S’exprimant sur le titre de son livre, l’invité a souligné : «C’est un titre spontané, qui m’est venu comme une révélation, ce n’est pas recherché ni voulu.» Et d’ajouter : «Le roman renvoie à un registre de langues qui s’y entrechoquent.»
Le roman, un récit de l’étrange où réalité et mythe se mêlent intimement, retrace, dans un style déroutant et sarcastique, voire caricatural, les péripéties d’un personnage qui, longtemps soustrait à la réalité, réintègre le monde des hommes. «Le personnage déambule dans plusieurs univers et ses promenades solitaires sont un parcours initiatique puisqu’il fait l’apprentissage du monde extérieur, il ramasse des langages», a-t-il expliqué, poursuivant que «le roman comprend plusieurs niveaux de langage ; y figurent des registres de langues qui se juxtaposent», constituant des stratifications linguistiques et sémantiques.
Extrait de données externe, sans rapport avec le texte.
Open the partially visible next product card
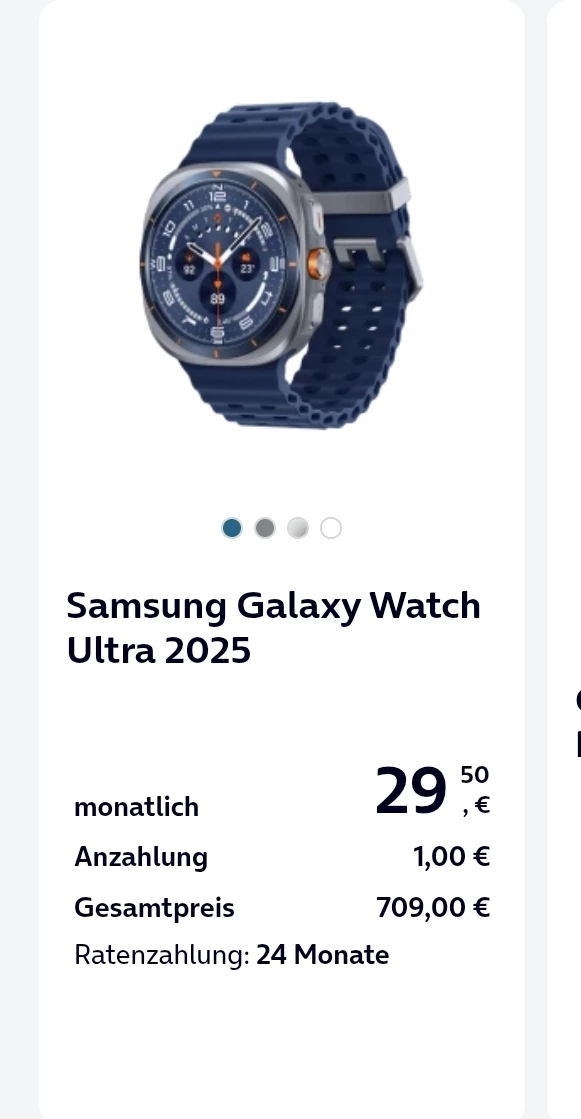564,560
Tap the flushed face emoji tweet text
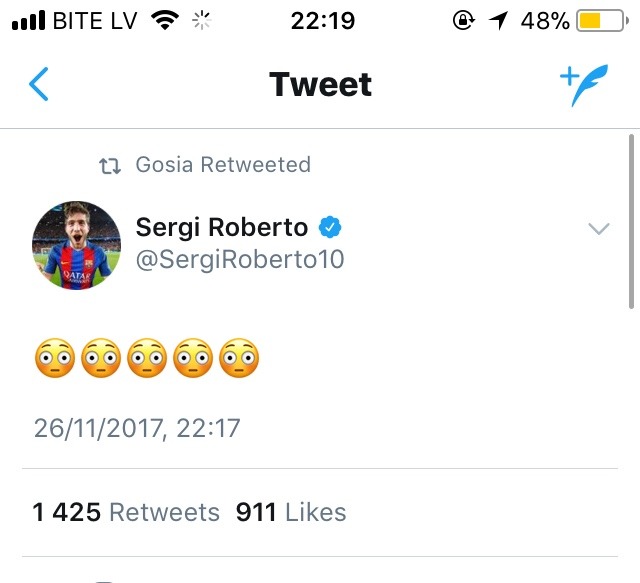640x583 pixels. [x=146, y=359]
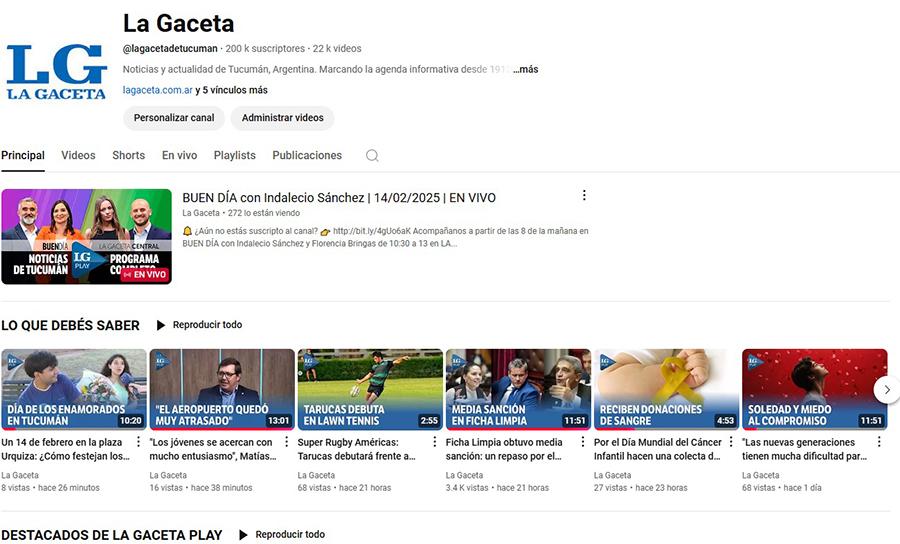Switch to the Shorts tab
900x544 pixels.
[128, 156]
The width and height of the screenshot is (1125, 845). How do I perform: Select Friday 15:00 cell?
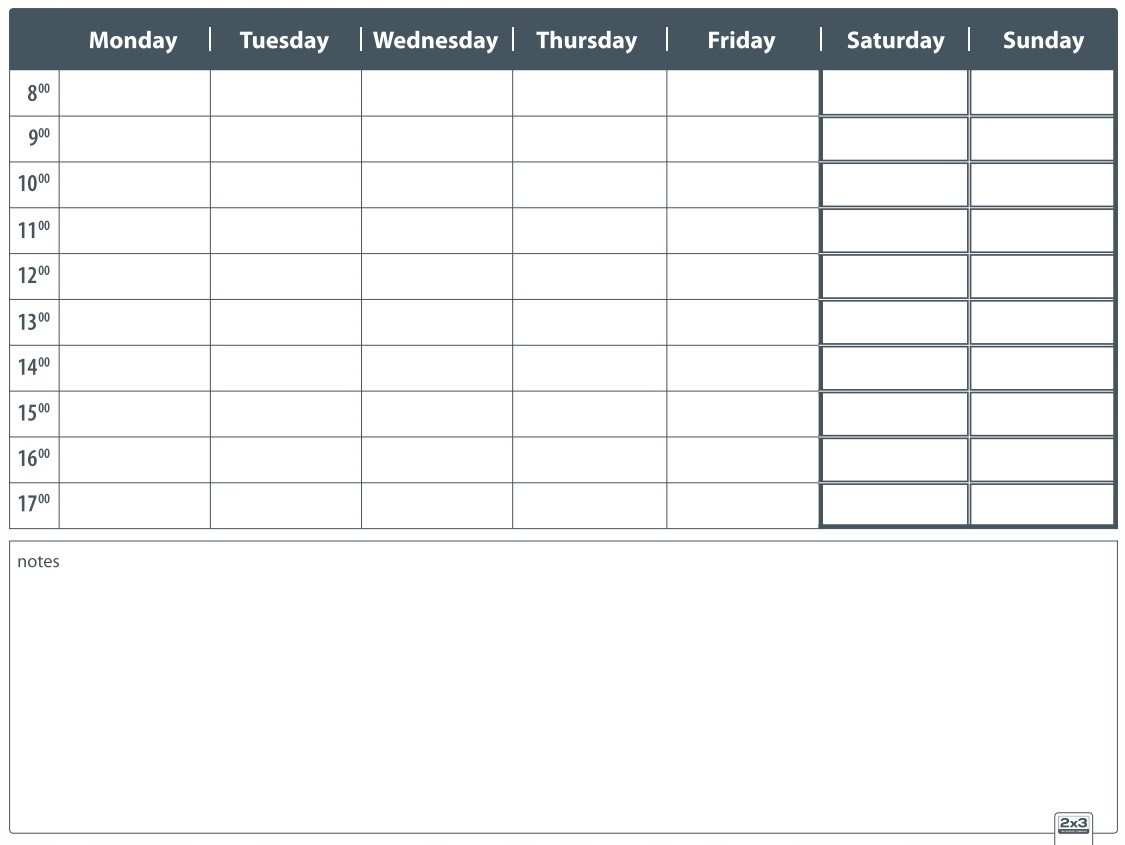point(743,414)
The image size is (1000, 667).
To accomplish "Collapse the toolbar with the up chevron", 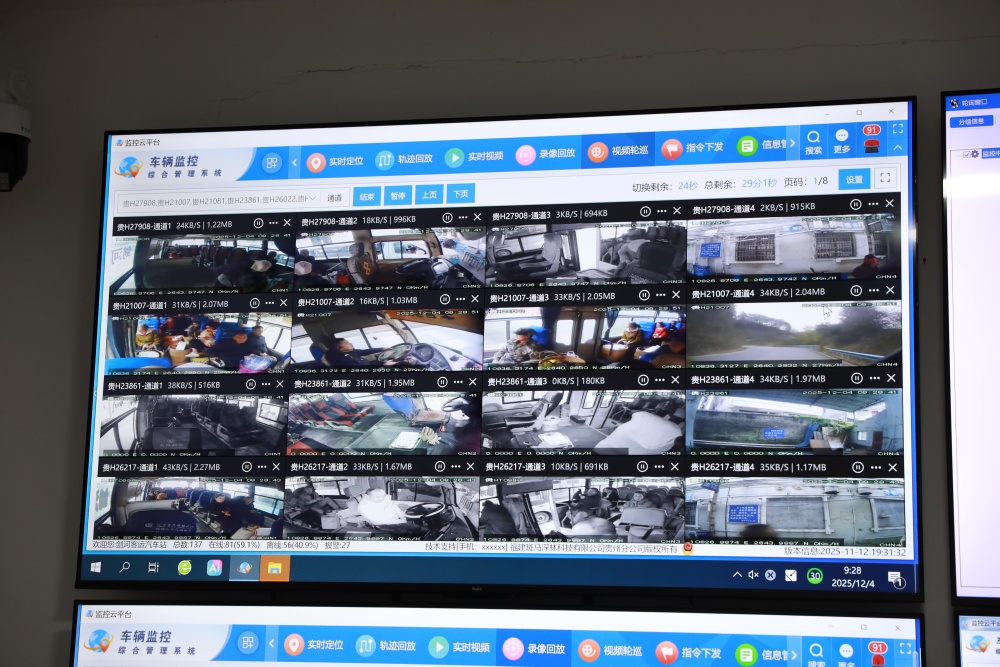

D’où le titre : plusieurs types de bavardages pour un seul individu.
Ainsi, il s’agit d’un roman à tiroirs, à miroirs, un roman hybride où tout se mêle et se distingue à la fois – paradoxalement. L’écrivain avoue que son livre, qui est une libération de la parole, une parole longtemps confisquée, prise en otage par les instances politiques, est construit de manière consciente et parfois mathématique. «C’est un livre réfléchi. Tout est pensé dans ce roman qui m’a pris cinq ans de travail», a-t-il dit. Cela justifie et définit sa stratégie d’écriture.
Rachid Mokhtari, critique littéraire, a, pour sa part, qualifié le roman de «soliloque à plusieurs voix». Et d’ajouter : «Les Bavardages du Seul, roman de la complexité des tons, des mots et des personnages déroutés et déroutants, est un enchevêtrement d’univers littéraires dans lesquels s’entremêlent la fable, où la réalité crue de l’histoire immédiate du pays se fond dans la ’’préhistoire’’ du mythe de la mort.»
Le roman plonge le lecteur dans la réalité sociopolitique qu’a connue – et connaît – l’Algérie ; c’est une écriture d’événements véridiques mais entourée de mystère et de mythes.
«Il ne sert à rien de dire le réel, le transcrire tel qu’il est», a déclaré l’écrivain, estimant nécessaire de le transgresser pour pouvoir l’appréhender. «Je suis contre une écriture fonctionnelle», a-t-il déclaré.
Ecrit d’une manière «pulvérisante», «ahurissante», le roman pose la question que tout écrivain soucieux d’innover dans son écriture au plan formel se pose : comment écrire un roman moderne ?
L’écrivain, rebelle, use d’une écriture subversive, créatrice. Il décompose, défragmente le récit traditionnel puis reconstruit le tout, l’incorpore dans une incohérence curieusement extraordinaire, singulièrement inattendue et inhabituelle.
Enfin, Rachid Mokhtari estime que l’écriture par laquelle se distingue Mustapha Benfodil est une quête d’«une nouvelle approche de la forme romanesque», qu’elle «s’oriente davantage vers une recherche d’une nouvelle esthétique».